Christopher Schlank and Nicholas Bienstock

Christopher Schlank and Nicholas Bienstock.

#39

Christopher Schlank and Nicholas Bienstock

Co-Managing Partners at Savanna

Last year's rank: 38

Christopher Schlank and Nicholas Bienstock
By May 10, 2024 9:00 AM

Savanna liked 1375 Broadway so much that they bought it twice.

Back in 2010, Savanna purchased the property for $135 million and sold it to Westbrook Partners five years later for $310 million. But, in 2020, they were offered a second bite of the apple — this time at $435 million.

So, in February, when COVID-19 was a far-off, distant concern, Savanna went into contract to buy the 500,000-square-foot office building. There might have been plenty of reasons to bail, but Savanna held firm and closed over the summer, making it one of the biggest New York office purchases of 2020.

“At 98 percent occupancy with a roster of great tenants, the building has weathered the worst of COVID-19 extremely well and is positioned to thrive going forward,” Nicholas Bienstock said in an email. “Our view is that New York City has proven itself to be the deepest and most resilient market in the world through multiple crises.”

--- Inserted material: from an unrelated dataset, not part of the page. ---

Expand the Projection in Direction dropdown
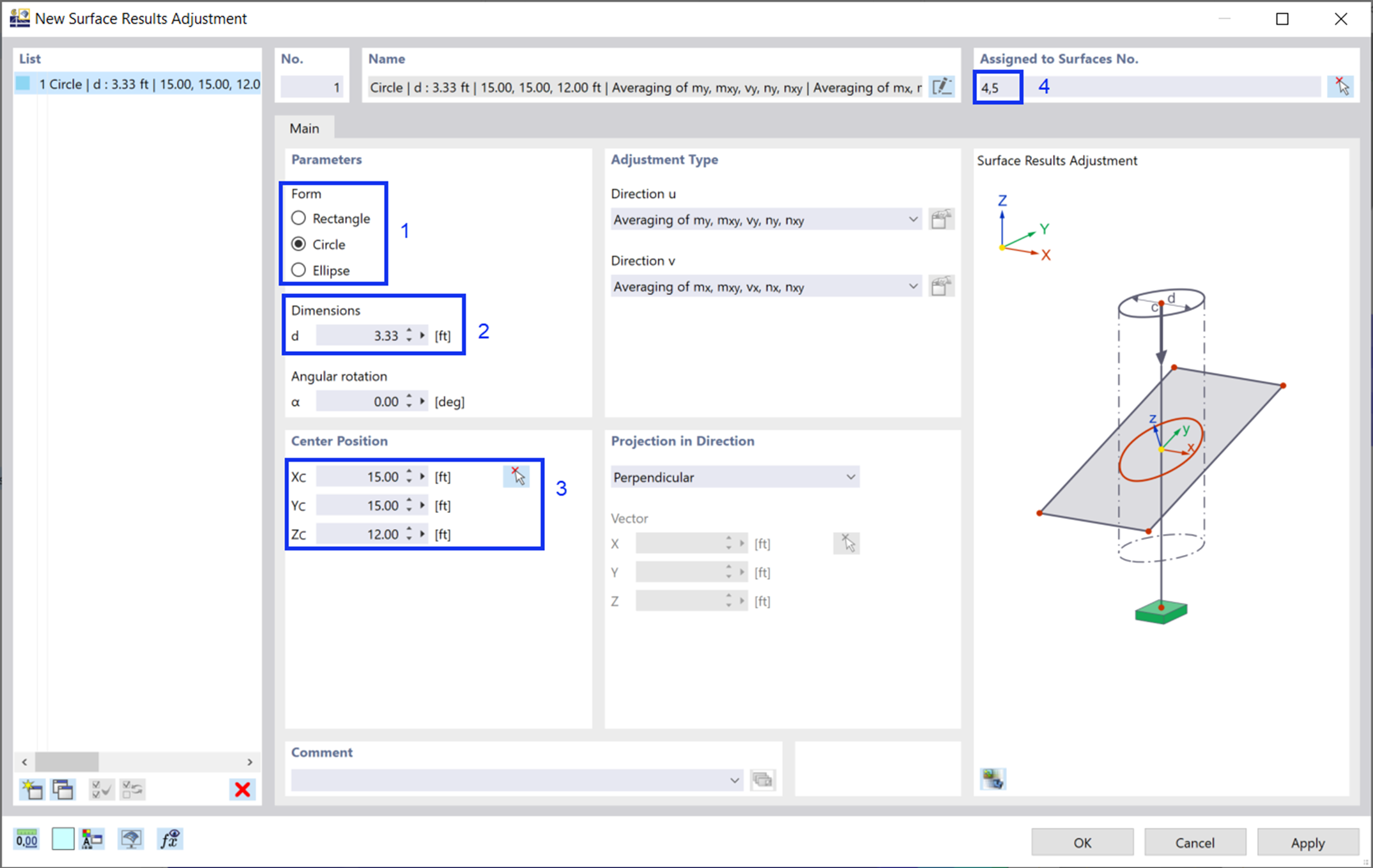The image size is (1373, 868). [851, 476]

In addition to this buy, Savanna’s 50-person team has stayed focused on putting wellness and health measures in place throughout its 7 million-square-foot portfolio, nabbing $264 million in construction financing for their Downtown Brooklyn project at 141 Willoughby, and working with tenants.

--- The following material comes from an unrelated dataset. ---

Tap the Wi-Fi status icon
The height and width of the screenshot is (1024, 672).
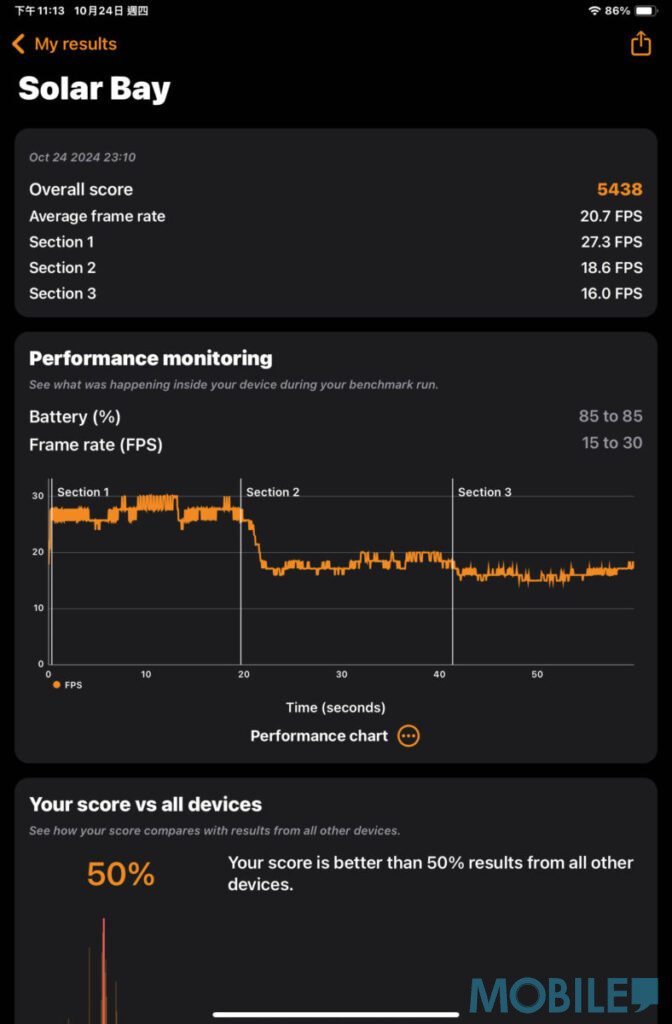coord(594,10)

“We are collecting about 90 percent of the rent,” Bienstock said. “We continue to provide selective relief to the ground-floor retail tenants in several of our office buildings.”

Plus, Savanna is “actively underwriting a number of distressed New York City deals and believe that there will be an opportunity in 2021 and early 2022 to buy great real estate out of that distress … We believe the distress opportunities will flow to those firms with operational capabilities, which allow them to acquire buildings caught by COVID mid-stream in the execution of their business plans, fix complex problems, complete the business plans, and deliver institutional-quality stabilized assets to the market.”

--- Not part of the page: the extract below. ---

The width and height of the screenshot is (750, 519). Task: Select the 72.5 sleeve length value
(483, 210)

But Savanna is actually banking on something even more fun than that.

“NPR recently interviewed a historian of pandemics, who explained that … when a pandemic ends, people return to cities and go totally nuts,” Bienstock said. “They celebrate, they go to restaurants, they go to bars, they travel, they go to sporting events, they go to the theater and museums; they party and they spend like there is no tomorrow! Remember that the last pandemic in 1918-1919 was followed by the Roaring ‘20s.”—M.G.